(Collected data entries)
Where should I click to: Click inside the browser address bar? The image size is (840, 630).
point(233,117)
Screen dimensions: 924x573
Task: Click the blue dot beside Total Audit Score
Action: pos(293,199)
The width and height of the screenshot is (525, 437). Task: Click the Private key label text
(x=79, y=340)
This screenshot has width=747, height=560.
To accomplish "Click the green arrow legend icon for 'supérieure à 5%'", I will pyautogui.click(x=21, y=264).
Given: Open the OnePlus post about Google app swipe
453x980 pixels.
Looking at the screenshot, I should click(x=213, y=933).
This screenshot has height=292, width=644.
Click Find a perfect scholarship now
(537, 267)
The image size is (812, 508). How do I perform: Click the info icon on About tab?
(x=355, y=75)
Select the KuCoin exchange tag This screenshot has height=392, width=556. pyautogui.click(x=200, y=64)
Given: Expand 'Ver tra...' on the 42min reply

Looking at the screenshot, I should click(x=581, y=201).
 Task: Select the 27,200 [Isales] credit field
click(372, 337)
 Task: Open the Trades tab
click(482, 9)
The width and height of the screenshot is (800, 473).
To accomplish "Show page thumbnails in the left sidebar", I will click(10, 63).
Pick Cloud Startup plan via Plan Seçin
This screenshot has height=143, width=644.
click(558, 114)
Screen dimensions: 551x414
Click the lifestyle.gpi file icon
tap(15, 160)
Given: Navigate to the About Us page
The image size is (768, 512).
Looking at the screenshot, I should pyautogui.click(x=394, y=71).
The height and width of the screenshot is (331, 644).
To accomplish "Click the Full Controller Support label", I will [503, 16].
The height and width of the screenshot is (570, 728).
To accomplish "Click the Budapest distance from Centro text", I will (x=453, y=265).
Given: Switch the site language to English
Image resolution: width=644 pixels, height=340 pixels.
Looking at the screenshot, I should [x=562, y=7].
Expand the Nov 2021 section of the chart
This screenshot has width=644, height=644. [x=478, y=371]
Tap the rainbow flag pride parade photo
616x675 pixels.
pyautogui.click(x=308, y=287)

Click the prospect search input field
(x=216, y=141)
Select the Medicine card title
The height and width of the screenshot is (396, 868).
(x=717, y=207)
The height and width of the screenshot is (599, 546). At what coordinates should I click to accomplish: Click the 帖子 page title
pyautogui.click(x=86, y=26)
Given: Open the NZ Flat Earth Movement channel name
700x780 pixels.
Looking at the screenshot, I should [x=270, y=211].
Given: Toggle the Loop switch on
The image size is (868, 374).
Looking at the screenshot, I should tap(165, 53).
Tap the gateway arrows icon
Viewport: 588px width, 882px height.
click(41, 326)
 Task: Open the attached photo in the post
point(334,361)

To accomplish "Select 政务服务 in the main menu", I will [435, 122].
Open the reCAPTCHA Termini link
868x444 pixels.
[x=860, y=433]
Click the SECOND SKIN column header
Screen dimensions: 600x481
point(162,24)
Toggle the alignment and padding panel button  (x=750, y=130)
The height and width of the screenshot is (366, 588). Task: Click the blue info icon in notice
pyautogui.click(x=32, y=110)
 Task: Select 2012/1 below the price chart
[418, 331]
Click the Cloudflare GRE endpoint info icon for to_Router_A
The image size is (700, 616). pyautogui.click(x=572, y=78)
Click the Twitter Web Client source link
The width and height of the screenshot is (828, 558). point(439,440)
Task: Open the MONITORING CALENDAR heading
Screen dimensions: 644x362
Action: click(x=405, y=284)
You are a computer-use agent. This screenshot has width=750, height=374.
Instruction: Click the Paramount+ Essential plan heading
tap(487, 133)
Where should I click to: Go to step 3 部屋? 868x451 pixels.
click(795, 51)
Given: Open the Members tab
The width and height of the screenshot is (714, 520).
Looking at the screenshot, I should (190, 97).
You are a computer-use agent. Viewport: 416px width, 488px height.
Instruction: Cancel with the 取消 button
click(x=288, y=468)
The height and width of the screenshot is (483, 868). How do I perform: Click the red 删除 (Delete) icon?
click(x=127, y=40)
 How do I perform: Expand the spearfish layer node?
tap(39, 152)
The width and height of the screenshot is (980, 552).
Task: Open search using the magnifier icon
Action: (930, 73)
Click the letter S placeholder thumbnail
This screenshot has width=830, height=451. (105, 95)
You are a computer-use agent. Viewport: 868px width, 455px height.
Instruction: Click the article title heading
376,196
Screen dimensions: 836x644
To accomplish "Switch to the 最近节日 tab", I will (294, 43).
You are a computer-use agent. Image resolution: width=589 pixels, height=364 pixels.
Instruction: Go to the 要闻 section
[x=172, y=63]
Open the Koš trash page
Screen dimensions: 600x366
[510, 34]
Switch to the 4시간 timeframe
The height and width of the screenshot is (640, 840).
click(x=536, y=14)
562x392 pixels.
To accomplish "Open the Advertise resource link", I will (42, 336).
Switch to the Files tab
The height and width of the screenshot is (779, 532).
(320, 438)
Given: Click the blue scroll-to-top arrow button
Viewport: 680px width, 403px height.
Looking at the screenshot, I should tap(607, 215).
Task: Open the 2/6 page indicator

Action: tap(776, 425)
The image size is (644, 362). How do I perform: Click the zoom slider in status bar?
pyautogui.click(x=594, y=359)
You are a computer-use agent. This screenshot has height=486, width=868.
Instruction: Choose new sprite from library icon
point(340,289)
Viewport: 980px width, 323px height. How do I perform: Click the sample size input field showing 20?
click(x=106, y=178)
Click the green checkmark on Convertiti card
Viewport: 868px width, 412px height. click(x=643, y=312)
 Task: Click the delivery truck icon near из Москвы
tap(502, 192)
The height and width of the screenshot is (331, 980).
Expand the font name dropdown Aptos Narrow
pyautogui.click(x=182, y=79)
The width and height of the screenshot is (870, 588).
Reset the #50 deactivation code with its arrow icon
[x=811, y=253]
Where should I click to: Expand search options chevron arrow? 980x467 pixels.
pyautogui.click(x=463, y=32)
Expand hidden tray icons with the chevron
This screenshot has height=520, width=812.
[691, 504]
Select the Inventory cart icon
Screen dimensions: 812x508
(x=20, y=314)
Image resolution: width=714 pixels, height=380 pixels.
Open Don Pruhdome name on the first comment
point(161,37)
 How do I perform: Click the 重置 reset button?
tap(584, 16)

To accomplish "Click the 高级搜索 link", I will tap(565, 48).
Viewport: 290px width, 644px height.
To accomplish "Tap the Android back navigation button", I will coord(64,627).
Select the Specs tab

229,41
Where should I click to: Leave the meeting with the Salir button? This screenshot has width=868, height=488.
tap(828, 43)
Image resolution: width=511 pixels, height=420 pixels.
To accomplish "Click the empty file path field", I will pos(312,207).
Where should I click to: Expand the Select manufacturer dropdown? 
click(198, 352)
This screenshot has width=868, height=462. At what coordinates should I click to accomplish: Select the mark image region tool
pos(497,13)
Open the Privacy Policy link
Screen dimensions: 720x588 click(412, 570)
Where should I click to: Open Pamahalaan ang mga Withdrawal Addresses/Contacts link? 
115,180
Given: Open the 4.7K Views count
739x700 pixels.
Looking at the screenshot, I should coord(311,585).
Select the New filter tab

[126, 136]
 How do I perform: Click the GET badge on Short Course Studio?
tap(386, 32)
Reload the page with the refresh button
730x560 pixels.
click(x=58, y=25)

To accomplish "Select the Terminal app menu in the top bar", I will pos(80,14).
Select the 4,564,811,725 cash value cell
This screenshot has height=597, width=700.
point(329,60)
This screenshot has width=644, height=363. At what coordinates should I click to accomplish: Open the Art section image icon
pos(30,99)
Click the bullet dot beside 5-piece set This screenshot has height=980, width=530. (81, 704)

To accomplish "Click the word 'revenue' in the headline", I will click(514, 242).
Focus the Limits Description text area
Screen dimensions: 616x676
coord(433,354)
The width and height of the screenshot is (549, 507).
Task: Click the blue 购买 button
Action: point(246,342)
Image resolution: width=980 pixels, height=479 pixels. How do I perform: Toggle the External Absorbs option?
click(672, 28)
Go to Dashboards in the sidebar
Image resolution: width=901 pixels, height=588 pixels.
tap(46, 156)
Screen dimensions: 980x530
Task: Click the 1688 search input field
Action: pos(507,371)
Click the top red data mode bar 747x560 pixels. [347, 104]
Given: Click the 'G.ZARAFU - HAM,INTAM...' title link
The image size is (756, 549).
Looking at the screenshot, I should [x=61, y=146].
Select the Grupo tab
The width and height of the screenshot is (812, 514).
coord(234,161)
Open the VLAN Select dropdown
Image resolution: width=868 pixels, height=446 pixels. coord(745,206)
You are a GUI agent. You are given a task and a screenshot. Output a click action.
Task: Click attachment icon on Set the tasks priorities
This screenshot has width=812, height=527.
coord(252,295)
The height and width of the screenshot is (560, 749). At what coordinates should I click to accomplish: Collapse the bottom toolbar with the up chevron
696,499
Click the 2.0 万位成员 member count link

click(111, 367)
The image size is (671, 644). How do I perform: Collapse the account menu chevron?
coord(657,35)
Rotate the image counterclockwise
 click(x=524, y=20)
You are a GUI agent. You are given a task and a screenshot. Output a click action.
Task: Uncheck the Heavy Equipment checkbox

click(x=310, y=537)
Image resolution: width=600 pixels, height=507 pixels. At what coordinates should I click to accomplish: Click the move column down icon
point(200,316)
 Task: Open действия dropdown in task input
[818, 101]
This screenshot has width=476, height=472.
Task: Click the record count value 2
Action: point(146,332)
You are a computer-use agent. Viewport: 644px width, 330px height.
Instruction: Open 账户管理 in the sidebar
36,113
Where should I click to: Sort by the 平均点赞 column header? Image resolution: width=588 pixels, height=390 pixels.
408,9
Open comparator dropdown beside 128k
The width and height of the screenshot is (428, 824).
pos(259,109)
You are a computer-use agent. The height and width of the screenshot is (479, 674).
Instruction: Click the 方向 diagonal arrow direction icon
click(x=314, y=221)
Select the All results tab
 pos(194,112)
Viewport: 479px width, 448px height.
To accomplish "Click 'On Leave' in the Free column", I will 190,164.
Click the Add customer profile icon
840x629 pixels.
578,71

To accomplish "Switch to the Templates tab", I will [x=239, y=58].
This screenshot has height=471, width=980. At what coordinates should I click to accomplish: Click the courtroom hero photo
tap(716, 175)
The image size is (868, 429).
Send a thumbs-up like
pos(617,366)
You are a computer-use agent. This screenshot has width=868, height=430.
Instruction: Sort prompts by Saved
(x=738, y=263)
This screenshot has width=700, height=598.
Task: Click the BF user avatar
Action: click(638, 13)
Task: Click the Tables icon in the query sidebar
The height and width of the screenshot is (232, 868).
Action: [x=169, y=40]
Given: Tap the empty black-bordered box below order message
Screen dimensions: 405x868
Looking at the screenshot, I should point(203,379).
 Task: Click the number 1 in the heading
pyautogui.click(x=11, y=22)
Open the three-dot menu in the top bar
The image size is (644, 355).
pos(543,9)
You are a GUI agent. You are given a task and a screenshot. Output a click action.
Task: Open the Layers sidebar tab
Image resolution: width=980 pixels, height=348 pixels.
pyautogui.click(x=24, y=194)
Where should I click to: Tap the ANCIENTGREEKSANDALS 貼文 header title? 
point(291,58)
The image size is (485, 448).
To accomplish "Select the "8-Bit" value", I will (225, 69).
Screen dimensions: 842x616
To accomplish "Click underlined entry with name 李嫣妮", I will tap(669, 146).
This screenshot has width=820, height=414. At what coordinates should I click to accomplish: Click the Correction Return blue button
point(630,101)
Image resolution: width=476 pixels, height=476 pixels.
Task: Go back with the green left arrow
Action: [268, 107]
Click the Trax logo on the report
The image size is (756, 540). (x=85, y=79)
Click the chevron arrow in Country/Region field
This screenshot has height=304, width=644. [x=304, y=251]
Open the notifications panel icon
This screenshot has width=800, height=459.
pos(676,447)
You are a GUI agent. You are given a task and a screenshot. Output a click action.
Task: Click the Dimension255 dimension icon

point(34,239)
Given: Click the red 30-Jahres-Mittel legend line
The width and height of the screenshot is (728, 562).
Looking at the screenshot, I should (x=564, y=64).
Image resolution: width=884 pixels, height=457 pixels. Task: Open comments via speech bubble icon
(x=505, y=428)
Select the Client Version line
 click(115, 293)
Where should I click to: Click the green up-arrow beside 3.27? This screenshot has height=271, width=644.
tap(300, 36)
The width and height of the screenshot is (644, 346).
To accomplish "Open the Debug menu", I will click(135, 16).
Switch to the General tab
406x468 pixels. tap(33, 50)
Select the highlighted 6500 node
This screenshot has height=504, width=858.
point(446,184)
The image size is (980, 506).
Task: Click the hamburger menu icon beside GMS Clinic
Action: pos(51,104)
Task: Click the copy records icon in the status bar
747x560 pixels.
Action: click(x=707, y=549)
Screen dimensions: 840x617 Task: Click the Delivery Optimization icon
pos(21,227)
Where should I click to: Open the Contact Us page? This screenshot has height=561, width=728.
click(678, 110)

▶ [Exercise description] What is needed is an exact copy of the entries above, from the first line through the line holding "Given: Navigate to the About Us page", with both of those lines kept; please give nothing else.

▶ [Response for this exercise]
Where should I click to: Click inside the browser address bar? The image size is (840, 630).
point(233,117)
Screen dimensions: 924x573
Task: Click the blue dot beside Total Audit Score
Action: pos(293,199)
The width and height of the screenshot is (525, 437). Task: Click the Private key label text
(x=79, y=340)
This screenshot has width=747, height=560.
To accomplish "Click the green arrow legend icon for 'supérieure à 5%'", I will pyautogui.click(x=21, y=264).
Given: Open the OnePlus post about Google app swipe
453x980 pixels.
Looking at the screenshot, I should click(x=213, y=933).
This screenshot has height=292, width=644.
Click Find a perfect scholarship now
(537, 267)
The image size is (812, 508). How do I perform: Click the info icon on About tab?
(x=355, y=75)
Select the KuCoin exchange tag This screenshot has height=392, width=556. pyautogui.click(x=200, y=64)
Given: Expand 'Ver tra...' on the 42min reply

Looking at the screenshot, I should click(x=581, y=201).
 Task: Select the 27,200 [Isales] credit field
click(372, 337)
 Task: Open the Trades tab
click(482, 9)
The width and height of the screenshot is (800, 473).
To accomplish "Show page thumbnails in the left sidebar", I will click(10, 63).
Pick Cloud Startup plan via Plan Seçin
This screenshot has height=143, width=644.
click(558, 114)
Screen dimensions: 551x414
Click the lifestyle.gpi file icon
tap(15, 160)
Given: Navigate to the About Us page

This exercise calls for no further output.